● **What needs to be done**
Report each line of the listing below that contains the string "panel". Matching is case-sensitive.

● **Given entries**
------------------------

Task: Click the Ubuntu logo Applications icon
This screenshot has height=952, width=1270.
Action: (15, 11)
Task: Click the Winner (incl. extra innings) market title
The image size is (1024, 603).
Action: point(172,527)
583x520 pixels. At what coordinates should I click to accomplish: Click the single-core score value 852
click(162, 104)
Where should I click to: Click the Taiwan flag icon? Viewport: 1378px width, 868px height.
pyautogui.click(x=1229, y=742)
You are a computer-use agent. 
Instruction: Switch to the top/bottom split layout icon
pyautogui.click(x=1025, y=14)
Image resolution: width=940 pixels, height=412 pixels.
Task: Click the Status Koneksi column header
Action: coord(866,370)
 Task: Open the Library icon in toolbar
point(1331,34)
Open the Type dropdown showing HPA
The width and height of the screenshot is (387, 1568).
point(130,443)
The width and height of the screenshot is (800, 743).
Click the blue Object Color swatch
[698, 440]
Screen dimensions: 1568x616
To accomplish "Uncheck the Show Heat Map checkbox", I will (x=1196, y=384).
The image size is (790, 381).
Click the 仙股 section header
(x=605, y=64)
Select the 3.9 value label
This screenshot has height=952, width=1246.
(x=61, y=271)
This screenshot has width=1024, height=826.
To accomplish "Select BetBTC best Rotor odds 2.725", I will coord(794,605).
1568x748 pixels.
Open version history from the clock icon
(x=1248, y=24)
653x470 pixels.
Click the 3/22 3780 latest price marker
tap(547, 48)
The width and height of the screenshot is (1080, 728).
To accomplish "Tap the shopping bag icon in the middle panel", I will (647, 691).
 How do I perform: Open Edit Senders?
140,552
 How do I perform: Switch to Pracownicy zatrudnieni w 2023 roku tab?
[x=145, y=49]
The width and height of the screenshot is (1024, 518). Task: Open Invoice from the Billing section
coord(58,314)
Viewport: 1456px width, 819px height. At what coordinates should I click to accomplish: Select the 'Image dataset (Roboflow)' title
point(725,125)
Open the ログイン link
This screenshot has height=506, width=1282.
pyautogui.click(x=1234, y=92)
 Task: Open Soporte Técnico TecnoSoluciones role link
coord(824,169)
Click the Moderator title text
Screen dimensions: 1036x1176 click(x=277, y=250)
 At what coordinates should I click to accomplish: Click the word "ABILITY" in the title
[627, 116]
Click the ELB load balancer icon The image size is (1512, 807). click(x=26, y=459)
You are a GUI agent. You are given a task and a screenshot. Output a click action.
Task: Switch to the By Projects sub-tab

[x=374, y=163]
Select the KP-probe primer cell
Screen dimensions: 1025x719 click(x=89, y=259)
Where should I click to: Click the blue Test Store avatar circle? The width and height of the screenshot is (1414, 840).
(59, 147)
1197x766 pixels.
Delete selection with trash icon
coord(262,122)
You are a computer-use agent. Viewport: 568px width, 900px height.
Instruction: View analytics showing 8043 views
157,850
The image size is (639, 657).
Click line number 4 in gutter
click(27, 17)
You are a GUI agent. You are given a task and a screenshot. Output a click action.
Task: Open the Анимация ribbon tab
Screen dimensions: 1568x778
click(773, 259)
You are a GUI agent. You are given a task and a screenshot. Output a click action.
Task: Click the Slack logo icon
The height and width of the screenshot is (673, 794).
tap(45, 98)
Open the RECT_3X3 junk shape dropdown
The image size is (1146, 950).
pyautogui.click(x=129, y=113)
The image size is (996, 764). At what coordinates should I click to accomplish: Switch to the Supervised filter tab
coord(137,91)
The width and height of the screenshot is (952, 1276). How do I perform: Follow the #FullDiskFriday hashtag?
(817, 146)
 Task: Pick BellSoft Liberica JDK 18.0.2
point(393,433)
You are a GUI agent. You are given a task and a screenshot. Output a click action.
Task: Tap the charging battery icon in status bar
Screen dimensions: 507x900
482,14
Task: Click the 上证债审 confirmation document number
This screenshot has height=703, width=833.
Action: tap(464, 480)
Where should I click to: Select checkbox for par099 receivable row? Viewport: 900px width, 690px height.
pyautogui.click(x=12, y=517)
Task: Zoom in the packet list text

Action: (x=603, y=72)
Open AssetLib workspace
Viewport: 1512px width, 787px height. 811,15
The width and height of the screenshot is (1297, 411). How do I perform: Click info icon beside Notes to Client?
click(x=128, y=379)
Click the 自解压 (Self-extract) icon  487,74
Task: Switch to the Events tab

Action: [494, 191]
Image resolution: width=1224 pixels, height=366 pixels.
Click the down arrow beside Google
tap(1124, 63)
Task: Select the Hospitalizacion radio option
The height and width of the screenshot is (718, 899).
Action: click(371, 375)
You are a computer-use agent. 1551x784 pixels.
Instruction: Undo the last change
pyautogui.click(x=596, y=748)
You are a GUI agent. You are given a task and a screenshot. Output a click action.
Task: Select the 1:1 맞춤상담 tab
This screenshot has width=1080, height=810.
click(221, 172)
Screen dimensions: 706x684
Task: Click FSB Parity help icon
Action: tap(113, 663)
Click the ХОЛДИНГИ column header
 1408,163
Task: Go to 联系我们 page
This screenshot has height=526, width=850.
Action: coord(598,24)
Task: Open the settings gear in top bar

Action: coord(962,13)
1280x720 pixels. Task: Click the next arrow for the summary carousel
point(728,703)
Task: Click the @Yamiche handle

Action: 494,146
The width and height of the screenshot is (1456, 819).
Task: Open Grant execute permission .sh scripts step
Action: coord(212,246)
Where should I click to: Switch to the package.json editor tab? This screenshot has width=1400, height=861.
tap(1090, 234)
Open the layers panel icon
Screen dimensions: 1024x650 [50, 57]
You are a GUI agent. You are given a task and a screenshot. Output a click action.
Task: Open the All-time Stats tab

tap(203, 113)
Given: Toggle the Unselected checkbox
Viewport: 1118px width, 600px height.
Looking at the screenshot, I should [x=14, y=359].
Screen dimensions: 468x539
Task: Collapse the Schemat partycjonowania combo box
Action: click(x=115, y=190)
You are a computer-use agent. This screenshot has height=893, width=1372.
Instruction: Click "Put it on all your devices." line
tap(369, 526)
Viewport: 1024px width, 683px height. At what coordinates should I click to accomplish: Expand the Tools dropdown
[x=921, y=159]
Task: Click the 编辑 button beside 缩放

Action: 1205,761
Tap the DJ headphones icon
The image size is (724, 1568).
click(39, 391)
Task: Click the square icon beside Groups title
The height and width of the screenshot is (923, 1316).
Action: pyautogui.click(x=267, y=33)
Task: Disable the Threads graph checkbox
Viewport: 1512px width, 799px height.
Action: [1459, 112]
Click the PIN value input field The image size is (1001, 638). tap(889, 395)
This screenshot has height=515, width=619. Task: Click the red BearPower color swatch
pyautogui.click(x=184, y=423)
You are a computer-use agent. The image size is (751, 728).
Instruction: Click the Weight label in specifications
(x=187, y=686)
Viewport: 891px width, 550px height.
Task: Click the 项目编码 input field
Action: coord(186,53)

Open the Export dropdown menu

------------------------

● **Worked answer**
To accomplish "Tap the shopping bag icon in the middle panel", I will (647, 691).
Open the layers panel icon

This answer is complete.